Text zur Analyse:
-----
Es gibt zahlreiche Erfahrungen von einem Leben nach dem Tod, doch was ist eigentlich eine Erfahrung? Die Natur von Erfahrung ist ein Gedanke und sonst nichts, was bedeutet, dass jede Erfahrung, ob nun im Leben oder nach dem Tod, lediglich in Form von Gedanken im Verstand passiert.

 

Die Körperorgane bleiben nach dem Eintreten des klinischen Todes lebensfähig, daher besteht die Möglichkeit von Organ-Transplantationen. Auch der Verstand kann lebensfähig bleiben und Erfahrungen von einem Leben nach dem Tod ähneln einem Traum. Da solche Träume nicht in einem Bett stattfingen, hält man sie nicht für Träume, sondern missversteht sie als eine Erfahrung von einem Leben nach dem Tod.

 

Dementsprechend ereignen sich Erfahrungen von einem Leben nach dem Tod machmal während des Schlafes, die dann als Träume eingeordnet werden, weil sie in einem Bett stattfinden. Der Tod ist normalerweise dauerhaft, kann jedoch auch vorübergehend sein und Geschichten von einem Leben nach dem Tod sind der Beweis für die Möglichkeit, dass der Tod vorübergehend sein kann. Der Tod ist ebenfalls eine Form von Leben, und zwar eine, die der Mensch nicht verstanden hat. Die Wege, wie das Leben den Menschen lebendig oder tot erhält, sind mysteriös.
-----
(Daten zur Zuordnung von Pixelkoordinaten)
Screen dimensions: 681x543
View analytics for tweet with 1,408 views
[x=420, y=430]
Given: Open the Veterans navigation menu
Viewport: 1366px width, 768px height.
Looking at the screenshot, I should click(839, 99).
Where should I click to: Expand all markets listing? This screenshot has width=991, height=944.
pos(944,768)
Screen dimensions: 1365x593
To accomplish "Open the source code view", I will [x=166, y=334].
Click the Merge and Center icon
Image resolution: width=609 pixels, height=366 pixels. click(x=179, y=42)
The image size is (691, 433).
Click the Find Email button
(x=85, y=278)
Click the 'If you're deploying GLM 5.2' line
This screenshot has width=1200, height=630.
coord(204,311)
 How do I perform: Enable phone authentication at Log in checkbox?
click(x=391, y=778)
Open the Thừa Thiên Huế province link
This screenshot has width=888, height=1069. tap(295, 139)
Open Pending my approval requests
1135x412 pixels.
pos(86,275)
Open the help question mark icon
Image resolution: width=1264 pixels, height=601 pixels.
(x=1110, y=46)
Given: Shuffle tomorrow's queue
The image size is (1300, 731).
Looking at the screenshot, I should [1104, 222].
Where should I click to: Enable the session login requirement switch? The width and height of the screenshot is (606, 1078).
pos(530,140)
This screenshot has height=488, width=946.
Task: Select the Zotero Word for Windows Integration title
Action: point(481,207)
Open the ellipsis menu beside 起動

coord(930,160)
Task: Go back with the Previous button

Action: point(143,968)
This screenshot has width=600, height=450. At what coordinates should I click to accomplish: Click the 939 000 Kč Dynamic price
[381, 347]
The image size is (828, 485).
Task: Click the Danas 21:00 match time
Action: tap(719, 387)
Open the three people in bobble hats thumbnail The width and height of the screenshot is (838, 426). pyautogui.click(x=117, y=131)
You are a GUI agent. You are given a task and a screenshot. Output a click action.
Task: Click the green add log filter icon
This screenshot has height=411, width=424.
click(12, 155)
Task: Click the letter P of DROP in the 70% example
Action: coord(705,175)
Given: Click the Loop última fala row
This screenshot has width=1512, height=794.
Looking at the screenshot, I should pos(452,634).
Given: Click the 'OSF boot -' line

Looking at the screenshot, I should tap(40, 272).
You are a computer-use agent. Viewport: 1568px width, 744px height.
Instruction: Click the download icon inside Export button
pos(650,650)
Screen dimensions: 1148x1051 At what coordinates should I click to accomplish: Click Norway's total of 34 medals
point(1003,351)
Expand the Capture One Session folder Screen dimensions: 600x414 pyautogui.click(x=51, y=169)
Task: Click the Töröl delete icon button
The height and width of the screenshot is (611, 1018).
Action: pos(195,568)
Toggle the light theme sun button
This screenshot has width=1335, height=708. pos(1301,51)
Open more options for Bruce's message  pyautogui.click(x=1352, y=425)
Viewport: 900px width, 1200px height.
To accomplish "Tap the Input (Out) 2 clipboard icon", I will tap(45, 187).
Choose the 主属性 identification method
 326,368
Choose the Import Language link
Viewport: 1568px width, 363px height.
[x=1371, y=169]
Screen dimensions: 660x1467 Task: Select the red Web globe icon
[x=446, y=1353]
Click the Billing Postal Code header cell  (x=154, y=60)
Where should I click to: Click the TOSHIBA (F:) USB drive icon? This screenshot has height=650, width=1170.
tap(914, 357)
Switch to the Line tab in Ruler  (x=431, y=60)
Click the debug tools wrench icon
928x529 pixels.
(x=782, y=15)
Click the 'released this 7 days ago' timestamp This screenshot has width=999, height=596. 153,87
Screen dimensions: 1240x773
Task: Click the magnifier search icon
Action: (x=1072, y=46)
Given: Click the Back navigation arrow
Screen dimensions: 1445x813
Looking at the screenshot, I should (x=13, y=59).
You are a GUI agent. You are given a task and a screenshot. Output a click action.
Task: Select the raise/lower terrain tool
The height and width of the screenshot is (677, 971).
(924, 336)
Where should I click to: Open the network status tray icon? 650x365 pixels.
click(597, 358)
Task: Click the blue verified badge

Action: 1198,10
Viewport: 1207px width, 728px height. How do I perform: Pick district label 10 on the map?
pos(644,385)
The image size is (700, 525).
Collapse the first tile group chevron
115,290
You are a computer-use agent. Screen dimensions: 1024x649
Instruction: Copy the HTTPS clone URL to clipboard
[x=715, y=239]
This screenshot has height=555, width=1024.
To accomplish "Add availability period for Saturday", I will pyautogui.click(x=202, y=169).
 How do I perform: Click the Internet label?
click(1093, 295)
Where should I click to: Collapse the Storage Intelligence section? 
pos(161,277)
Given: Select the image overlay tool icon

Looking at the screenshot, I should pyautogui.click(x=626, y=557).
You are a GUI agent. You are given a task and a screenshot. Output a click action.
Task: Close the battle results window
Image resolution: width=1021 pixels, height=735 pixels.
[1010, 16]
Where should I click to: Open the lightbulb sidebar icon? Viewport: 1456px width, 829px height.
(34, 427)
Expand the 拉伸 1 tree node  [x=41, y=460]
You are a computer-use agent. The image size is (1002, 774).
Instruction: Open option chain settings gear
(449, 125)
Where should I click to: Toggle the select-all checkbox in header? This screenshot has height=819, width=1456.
-----
Aufgaben:
**a)** Entnimm dem Text über Erfahrungen von einem Leben nach dem Tod wörtlich den Abschnitt, der mit den Worten um „Dementsprechend ereignen sich“ beginnt und mit „erhält, sind mysteriös.“ schließt.
**b)** Führe den Text über Erfahrungen von einem Leben nach dem Tod im Anschluss an seinen letzten Satz weiter.

Erwartete Lösungen:
**a)**
Dementsprechend ereignen sich Erfahrungen von einem Leben nach dem Tod machmal während des Schlafes, die dann als Träume eingeordnet werden, weil sie in einem Bett stattfinden. Der Tod ist normalerweise dauerhaft, kann jedoch auch vorübergehend sein und Geschichten von einem Leben nach dem Tod sind der Beweis für die Möglichkeit, dass der Tod vorübergehend sein kann. Der Tod ist ebenfalls eine Form von Leben, und zwar eine, die der Mensch nicht verstanden hat. Die Wege, wie das Leben den Menschen lebendig oder tot erhält, sind mysteriös.

**b)**
 

Das Leben wird benötigt, um den Tod tot zu halten. Der Tod ist nicht in der Lage, den Tod tot zu halten, und das macht er auch nicht. Ohne das Leben kann nichts Totes, einschließlich des Menschen, existieren. Im Leben existiert nur das Leben und der Tod ist eine Form des Lebens, die sich von einem Zustand in einen anderen transformiert. Das Leben ist Energie und das trifft auch auf den Tod zu. Daher ist auch der Tod Leben.

 

Es ist wichtiger zu erkennen, was das Leben eigentlich ist, als sich dafür zu interessieren, was es mit dem Leben nach dem Tod auf sich hat. Für den Menschen ist das Leben voller Erfahrungen, die sich zwischen den Ereignissen Geburt und Tod ausbreiten, doch diese beiden Erlebnisse sind ihm nicht bewusst.

 

Die Erfahrungen zwischen Geburt und Tod, die der Mensch kennt, sind sein Leben. Er hat Wissen über sie, jedoch kein Bewusstsein: Wissen und Sich-bewusst-Sein in Bezug auf Erfahrungen ist nicht dasselbe, man missversteht sie allerdings, indem man sie für dasselbe hält. Wenn der Mensch sich bewusst wäre, würde er erkennen, dass das Leben eine singuläre, spontane, unkontrollierbare und nicht vorhersagbare Bewegung ist und nicht erfüllt von Handlungen, die aufgrund von Ursache und Wirkung innerhalb von Zeit vonstatten gehen.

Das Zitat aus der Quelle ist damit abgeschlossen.